The annoying threat

NGOs’ role as fifth estate under sharp focus

yogesh

Yogesh Rajput | January 30, 2015



The high-handedness of the government, often coming to light when it restricts movement, speech or action of the common man as suited by subjectivity, now finds a serious challenge in holding a firm ground. The spoilsport for the government has off late been the judiciary, which has (much to the public’s delight) involuntarily been performing the role of a big brother.
 
The Delhi high court while hearing the plea of Priya Pillai, a human rights activist, issued notices to various government bodies asking them to explain the grounds on which she was recently offloaded from a London-bound flight at Delhi airport. Pillai, a campaigner with Greenpeace, was scheduled to visit the UK to make a presentation before British MPs on alleged human rights violation in Mahan, Madhya Pradesh.
 
The government’s act, which would have well surprised the activist, should however not be considered as coming out of the blue as its instigations had been forming a concrete shape for quite some time.
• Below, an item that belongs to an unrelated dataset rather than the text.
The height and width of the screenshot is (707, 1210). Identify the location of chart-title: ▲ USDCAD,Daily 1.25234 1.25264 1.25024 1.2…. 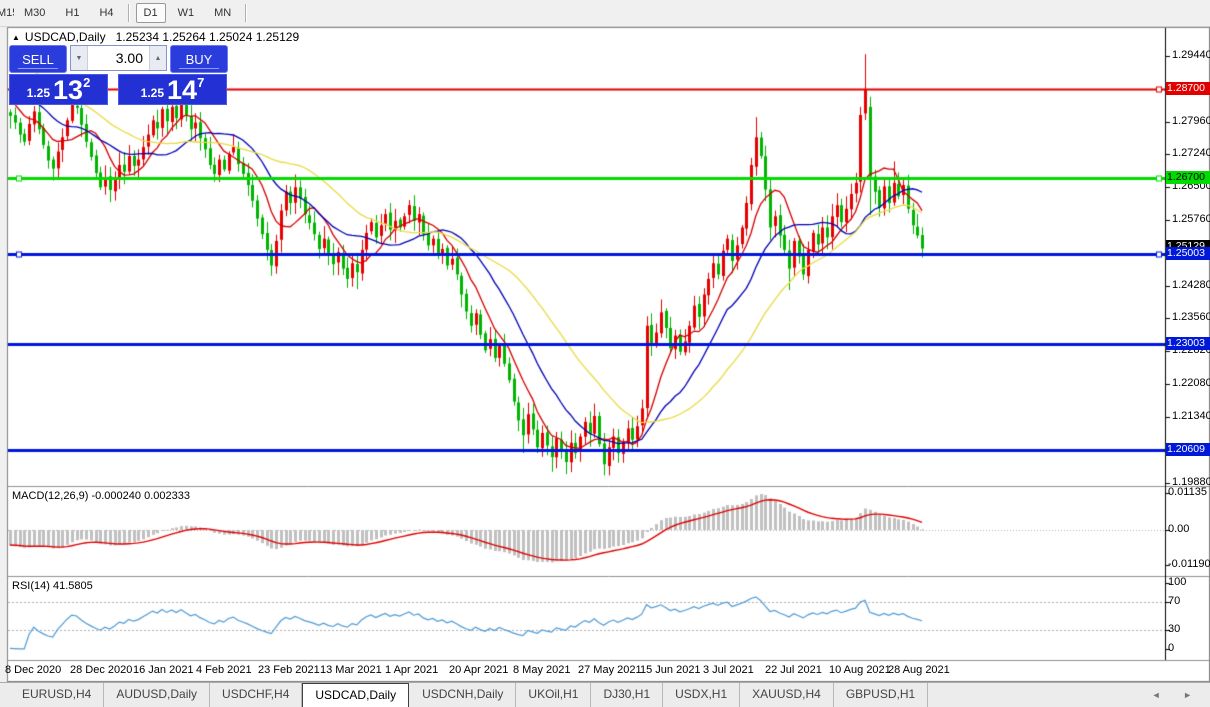
(156, 37).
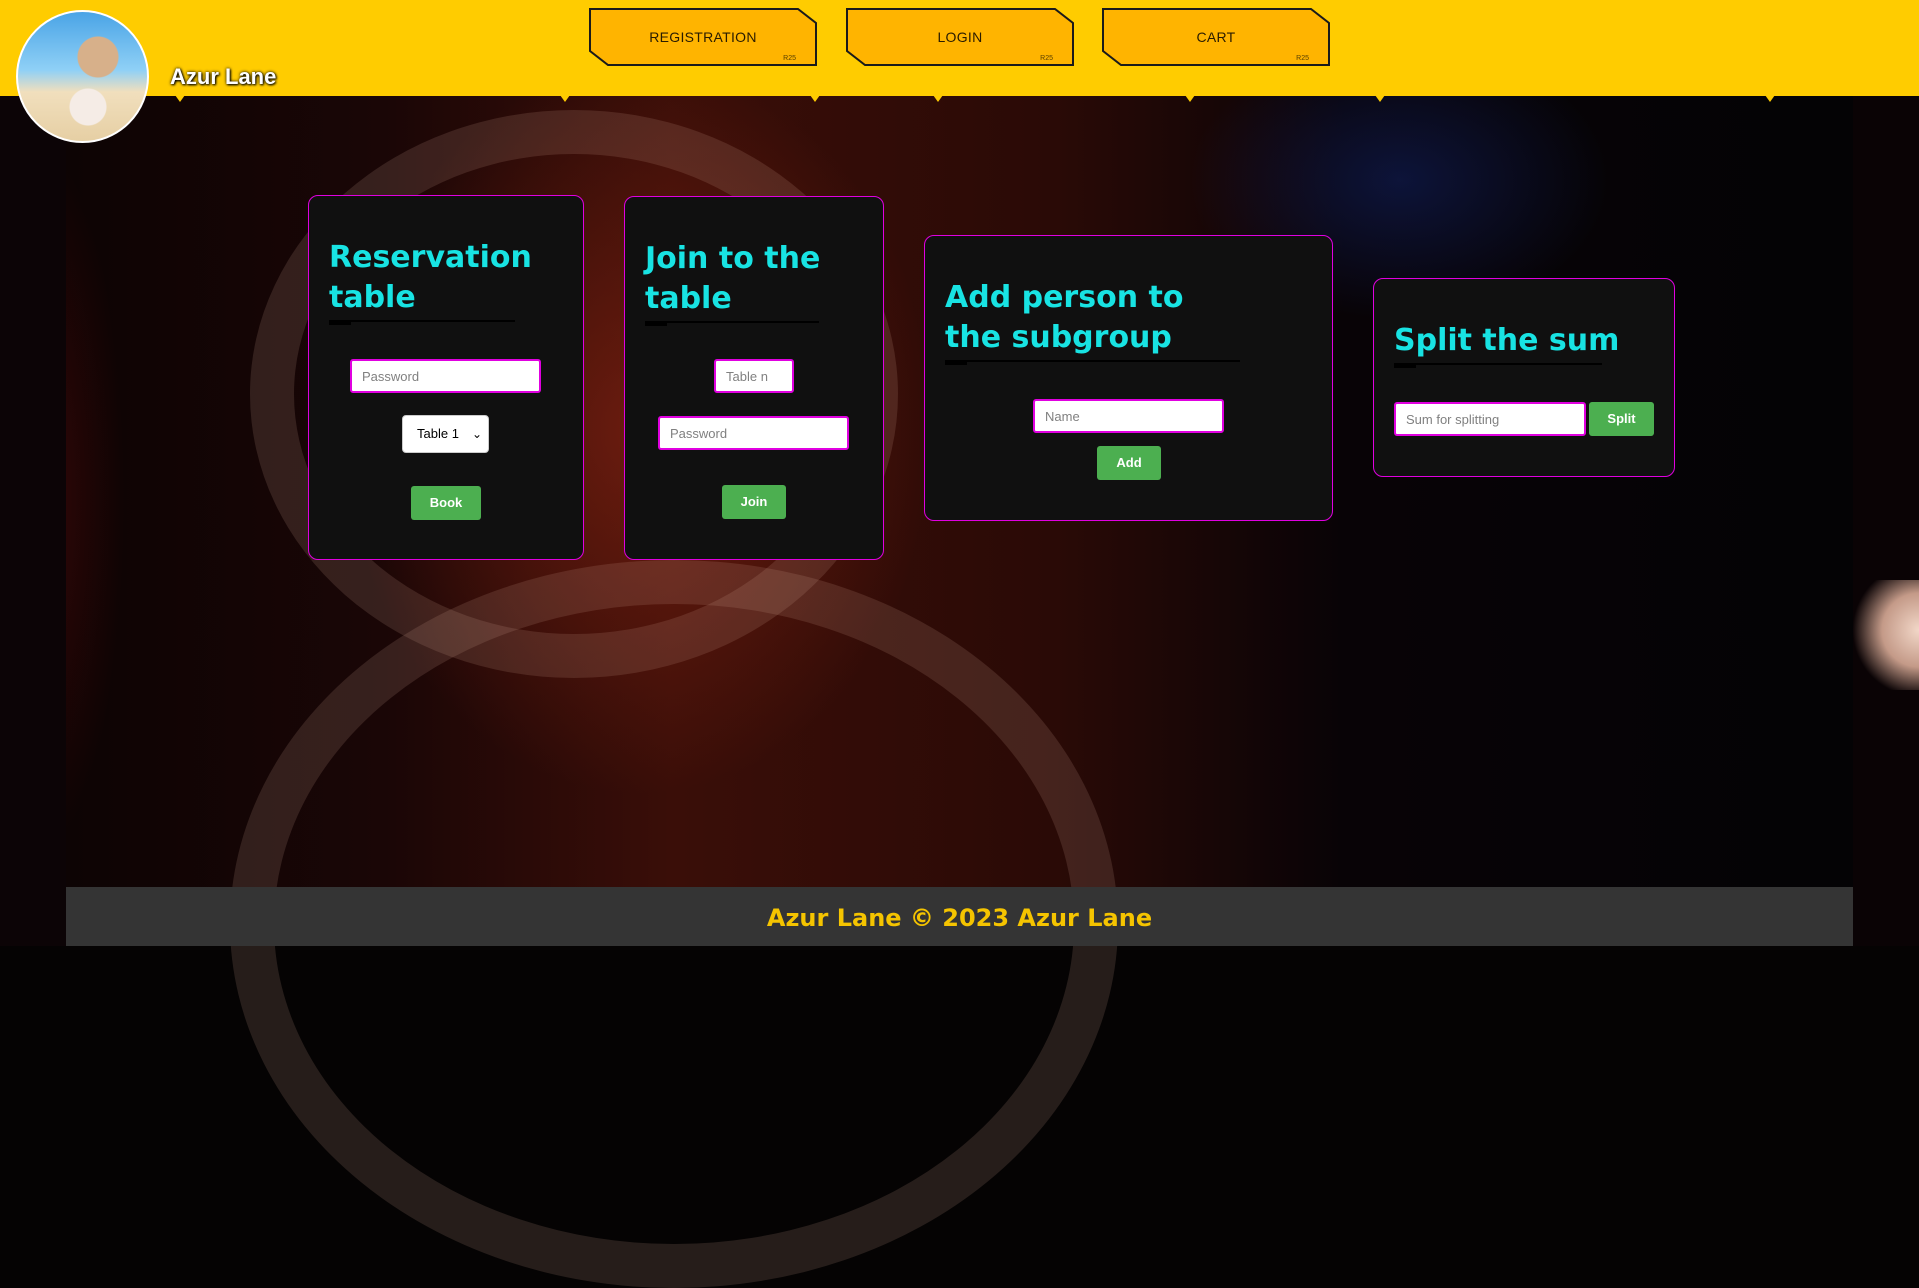 The image size is (1919, 1288). I want to click on footer-copyright: Azur Lane © 2023 Azur Lane, so click(960, 918).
In the much-talked about report of the Intelligence Bureau that came out last year accusing several foreign-funded NGOs (including Greenpeace) of stalling important government projects and “threatening national economic security”, the centre in bold letters had expressed its discomfort with the consistent ‘screech in the ear’ criticism thrown towards it from the NGOs - a collective which with its loud voice, quietly works to form the unnoticed fifth estate.
 
Unlike journalists, NGOs have never been much feared by the government, not much attention has been given to what opinion they make of the government and its activities. It has only been in the recent past that the government now sees these pressure groups as a potential threat in exposing its shortcomings …ummm… national economic security.     
 
The central government is already pushing to attain greater influence for ruling in matters of freedom of expression after it recently supported the validity of Section 66-A of the IT Act in front of the supreme court (the section has been criticised by many of being unconstitutional and violating one’s freedom of speech). Under such circumstances, the judiciary is all the more expected and required to draw a more legible line separating expressions that pose threat to national security and those in national interest.